### Task prompt
Answer these questions from the profile of Richard Talens below:
1. What online game and social network did Talens found?
2. Whose fitness coach was Talens on her road to becoming Miss America 2013?
3. What degree does Talens hold, and from which school?

Richard Talens is an entrepreneur and fitness coach. He is the founder of Fitocracy, an online game and social network with over 10 million users. According to The Economist, Talens came up with the idea of Fitocracy from his past as a geek who played MMORPGs.

==Career==
Besides being an entrepreneur, Talens also speaks and writes about his experience as a fitness coach and a growth hacker.

Talens was Mallory Hagan's fitness coach on her road to becoming Miss America 2013. Talens is also a regular fitness contributor for popular outlets like Lifehacker and Thrillist and has spoken about his fitness experience through TEDx.

Talens also writes about his extensive experience scaling companies as a growth marketer.

==Dating==
Talens has been written about in various outlets and books for his prolific dating history. Lulu listed him as one of the top 10 rated men of 2014 and Mashable has written about his ability to get to sex in 10 texts or less. This is further discussed in former Fox News Host Andrea Tantaros's book, Tied Up in Knots: How Getting What We Wanted Made Women Miserable.

==Education==
Talens has a B.S. in Managing E-Commerce from the Wharton School at the University of Pennsylvania.

==Child pornography indictment==
On August 16, 2024, Talens was referred to secondary inspection by U.S. Customs and Border Protection at Washington Dulles Airport, whereupon he was found to have internationally transported child sexual abuse material. When questioned by Homeland Security Washington D.C. Special Agents, Talens admitted that he purchased and watched child pornography.

Talens has pleaded guilty to the charge of Internationally Transporting Child Sexual Abuse Materials in Federal Court following an investigation by U.S. Customs and Border Protection.

### Provided records
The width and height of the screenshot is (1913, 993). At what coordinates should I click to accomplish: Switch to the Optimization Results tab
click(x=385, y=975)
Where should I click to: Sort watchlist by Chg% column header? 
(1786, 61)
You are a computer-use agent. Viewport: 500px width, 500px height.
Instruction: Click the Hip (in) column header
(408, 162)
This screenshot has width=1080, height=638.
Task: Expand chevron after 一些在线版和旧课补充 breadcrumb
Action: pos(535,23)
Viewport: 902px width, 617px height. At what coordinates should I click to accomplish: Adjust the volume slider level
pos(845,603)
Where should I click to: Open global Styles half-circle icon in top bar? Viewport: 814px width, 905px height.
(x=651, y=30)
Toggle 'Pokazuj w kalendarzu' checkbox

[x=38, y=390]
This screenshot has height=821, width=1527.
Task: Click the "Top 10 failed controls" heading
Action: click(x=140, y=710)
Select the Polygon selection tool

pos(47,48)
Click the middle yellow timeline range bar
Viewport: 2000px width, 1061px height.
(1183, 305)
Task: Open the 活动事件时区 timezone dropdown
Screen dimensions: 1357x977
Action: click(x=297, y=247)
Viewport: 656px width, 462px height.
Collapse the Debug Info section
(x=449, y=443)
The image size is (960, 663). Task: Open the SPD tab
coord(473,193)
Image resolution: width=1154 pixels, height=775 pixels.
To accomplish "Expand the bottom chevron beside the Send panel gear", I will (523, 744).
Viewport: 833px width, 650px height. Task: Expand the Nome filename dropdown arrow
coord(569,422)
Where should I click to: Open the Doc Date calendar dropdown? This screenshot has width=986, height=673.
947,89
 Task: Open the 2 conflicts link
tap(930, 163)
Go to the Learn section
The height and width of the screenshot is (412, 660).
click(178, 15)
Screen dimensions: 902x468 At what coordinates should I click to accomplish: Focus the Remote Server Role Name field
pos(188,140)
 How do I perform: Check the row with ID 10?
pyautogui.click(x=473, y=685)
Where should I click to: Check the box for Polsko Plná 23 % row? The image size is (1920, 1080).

### Solution for this problem
1. Fitocracy
2. Mallory Hagan's
3. A B.S. in Managing E-Commerce from the Wharton School at the University of Pennsylvania